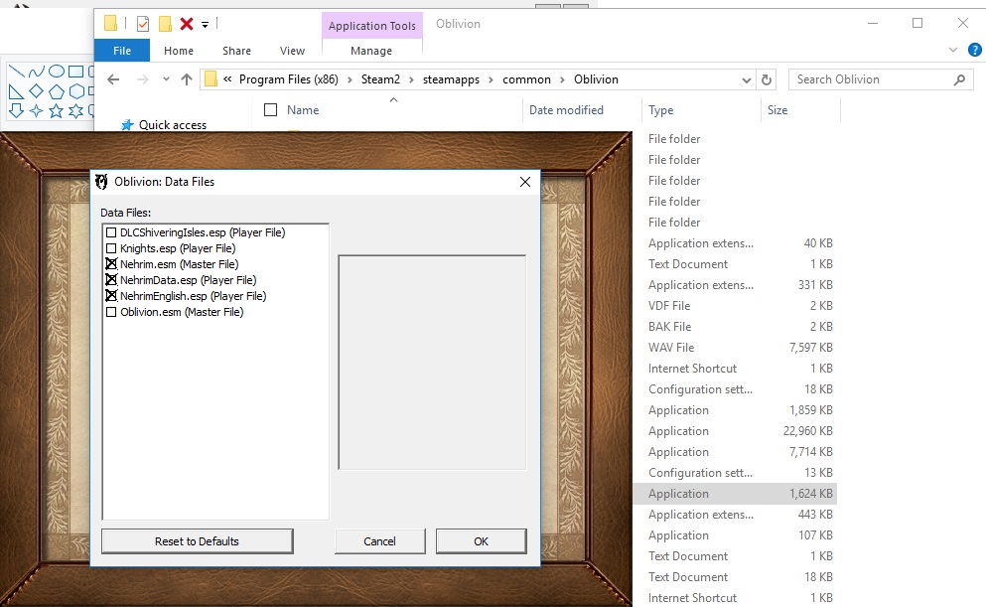Select the five-pointed Star shape
Image resolution: width=986 pixels, height=607 pixels.
[x=56, y=109]
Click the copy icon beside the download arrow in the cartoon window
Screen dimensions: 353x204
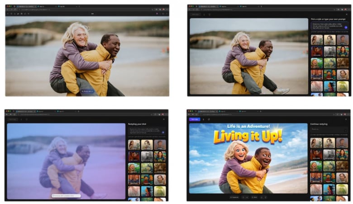[209, 119]
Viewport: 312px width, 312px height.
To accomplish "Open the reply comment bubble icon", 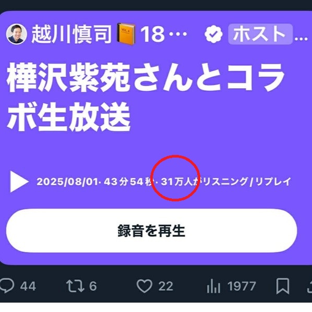I will [x=7, y=286].
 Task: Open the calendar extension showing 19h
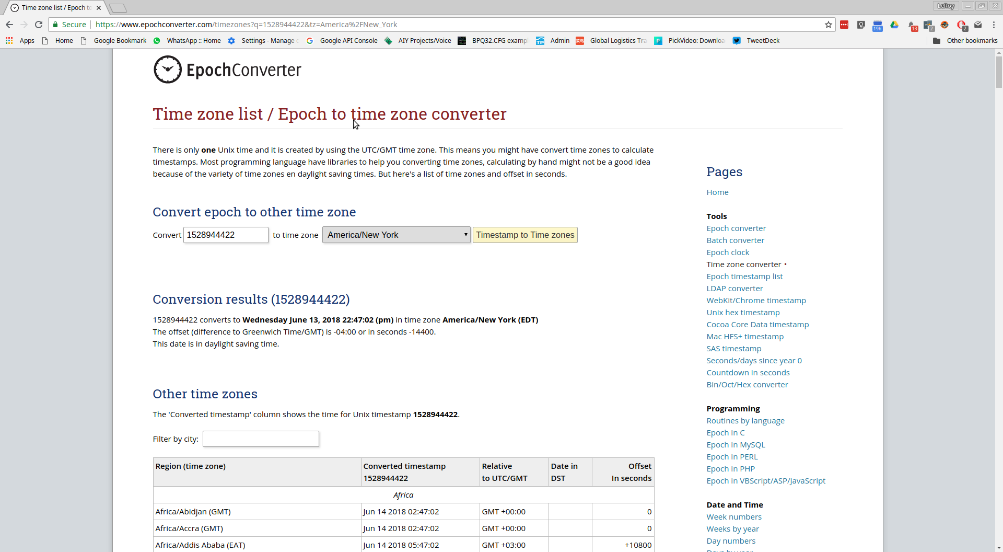(878, 25)
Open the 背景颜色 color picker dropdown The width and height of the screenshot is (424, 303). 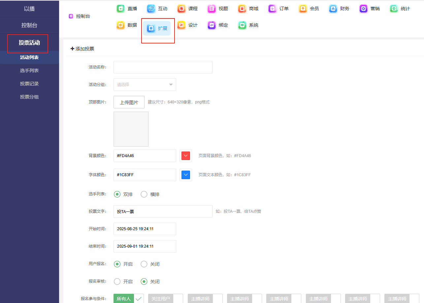point(186,156)
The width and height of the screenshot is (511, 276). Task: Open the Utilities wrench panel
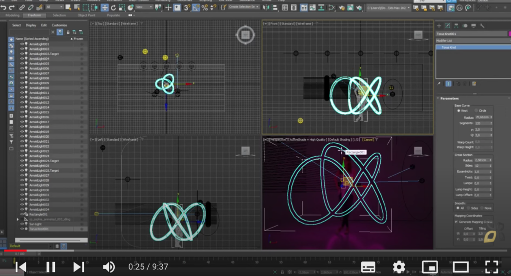[x=482, y=26]
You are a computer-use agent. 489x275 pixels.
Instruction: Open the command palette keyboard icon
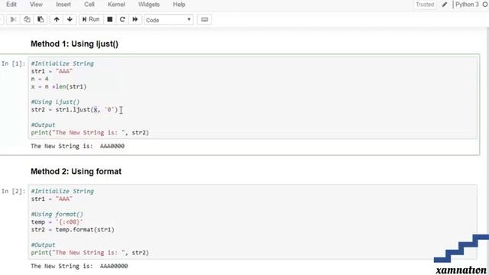(x=204, y=20)
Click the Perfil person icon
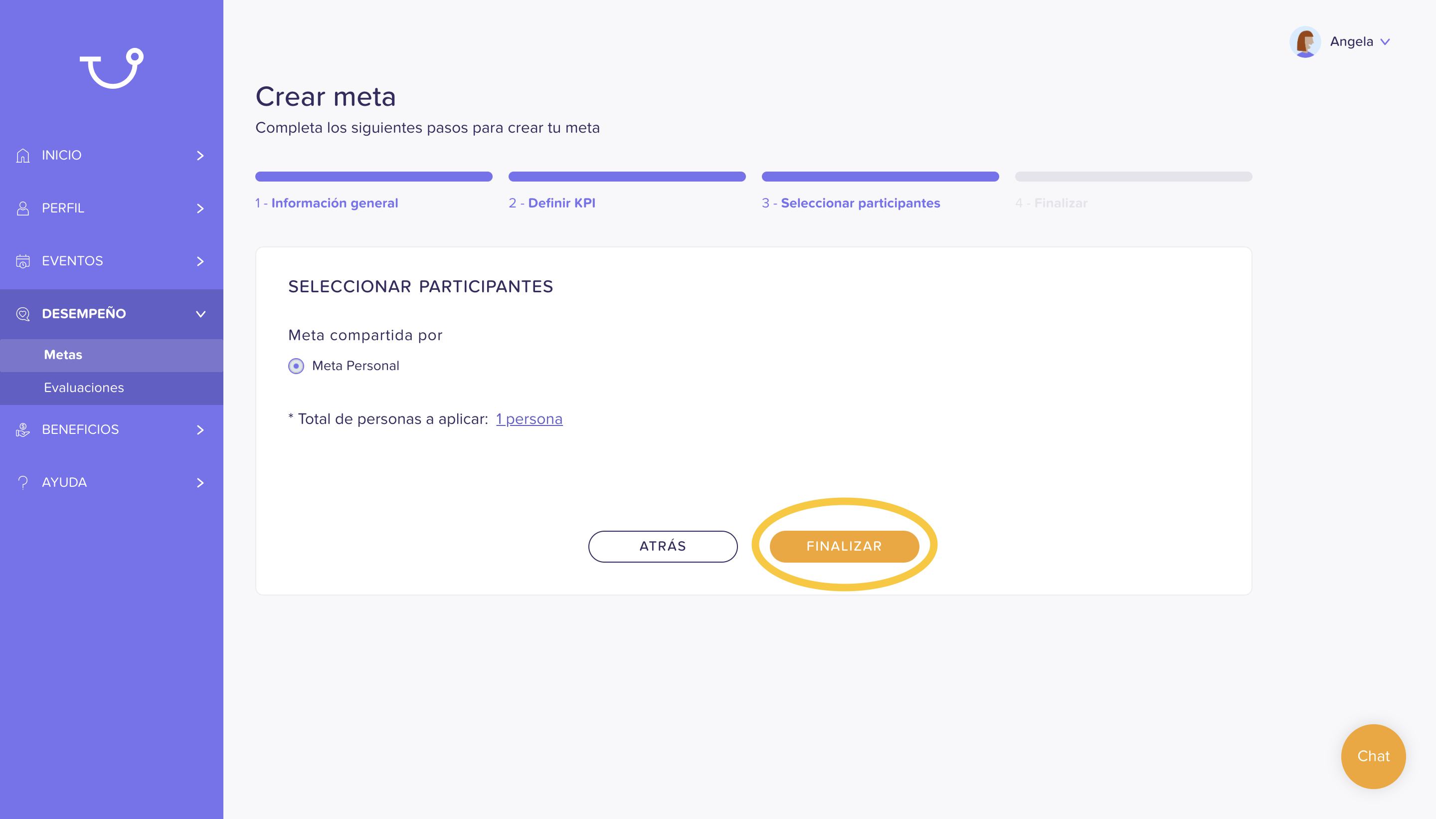1436x819 pixels. point(23,208)
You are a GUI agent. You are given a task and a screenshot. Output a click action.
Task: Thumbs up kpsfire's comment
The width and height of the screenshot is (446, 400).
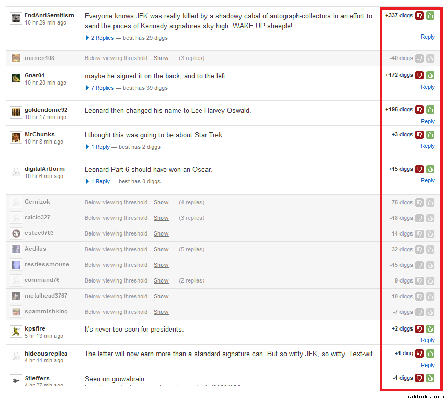pos(430,329)
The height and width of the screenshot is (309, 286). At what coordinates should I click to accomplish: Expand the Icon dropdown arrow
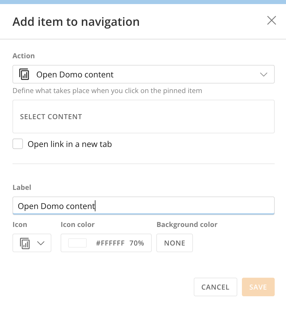coord(41,243)
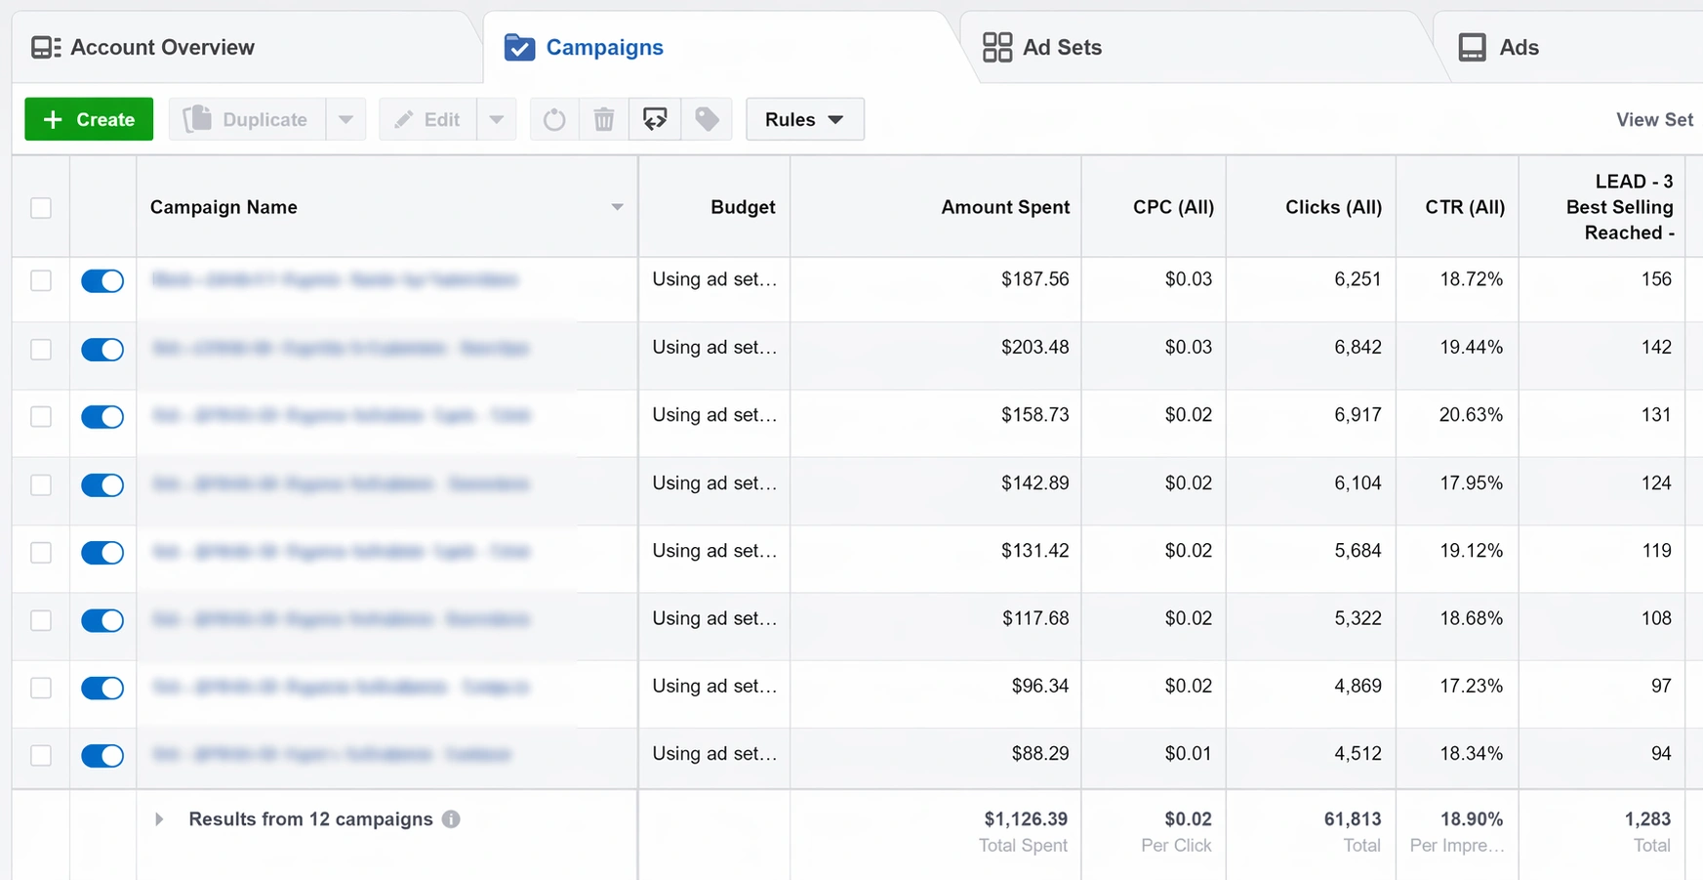Click the export/share arrows icon
This screenshot has width=1703, height=880.
coord(655,119)
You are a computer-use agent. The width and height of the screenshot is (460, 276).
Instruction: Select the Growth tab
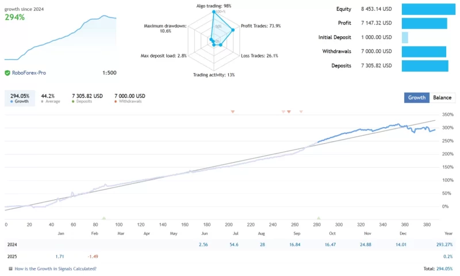pos(416,98)
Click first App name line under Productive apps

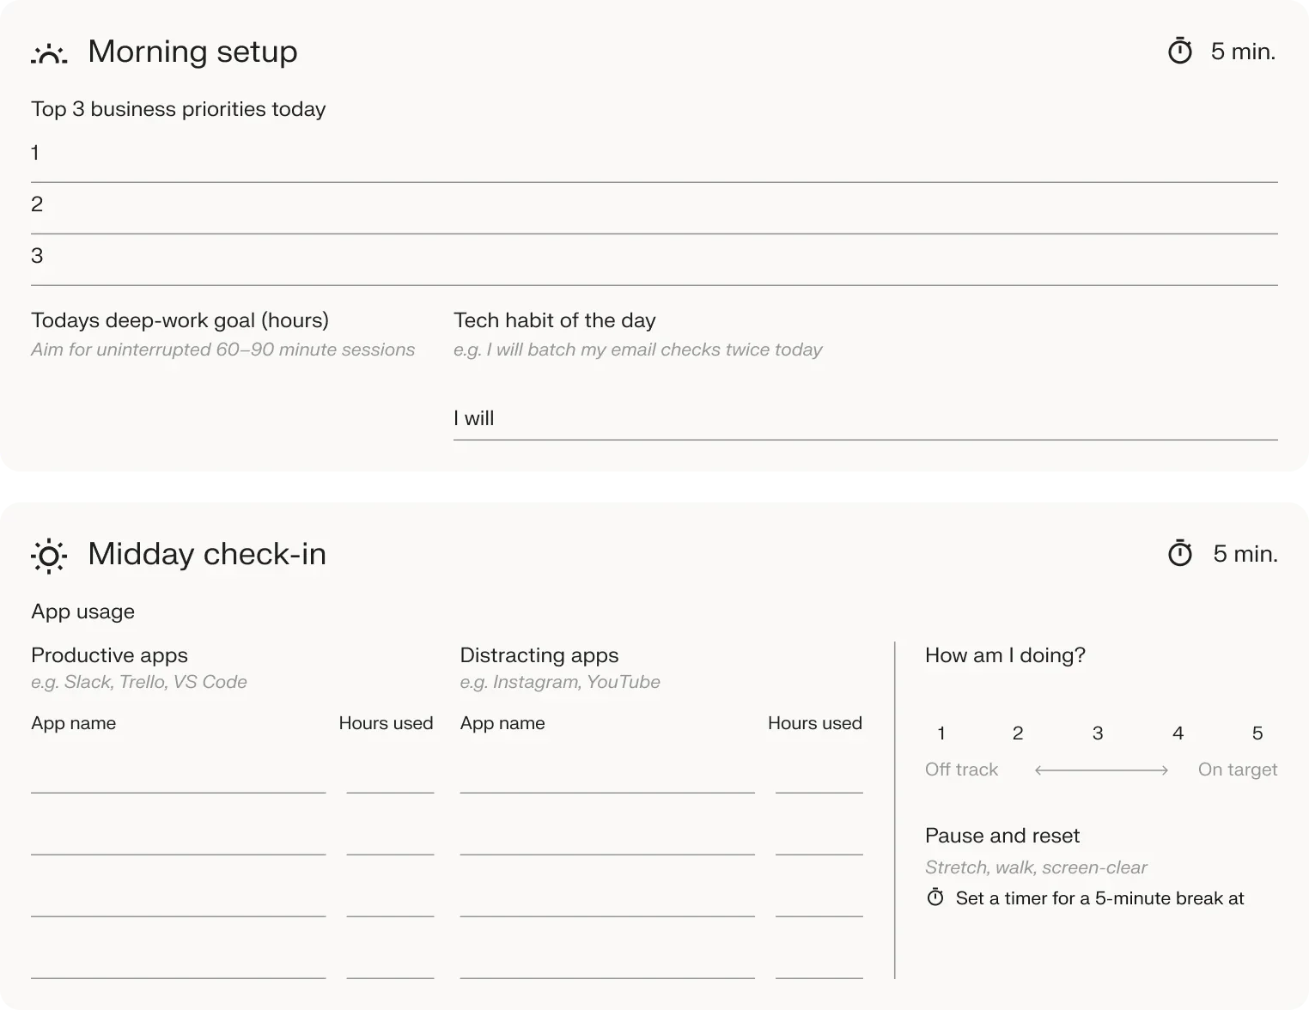pos(178,778)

- - -

- What is expected
Return all lines from the data above with "agent" in them.

- Solution for this problem
You are a computer-use agent. 489x275 pixels.
You are a GUI agent. You are given a task and a screenshot. Output a click action.
You are a computer-use agent. The width and height of the screenshot is (460, 276).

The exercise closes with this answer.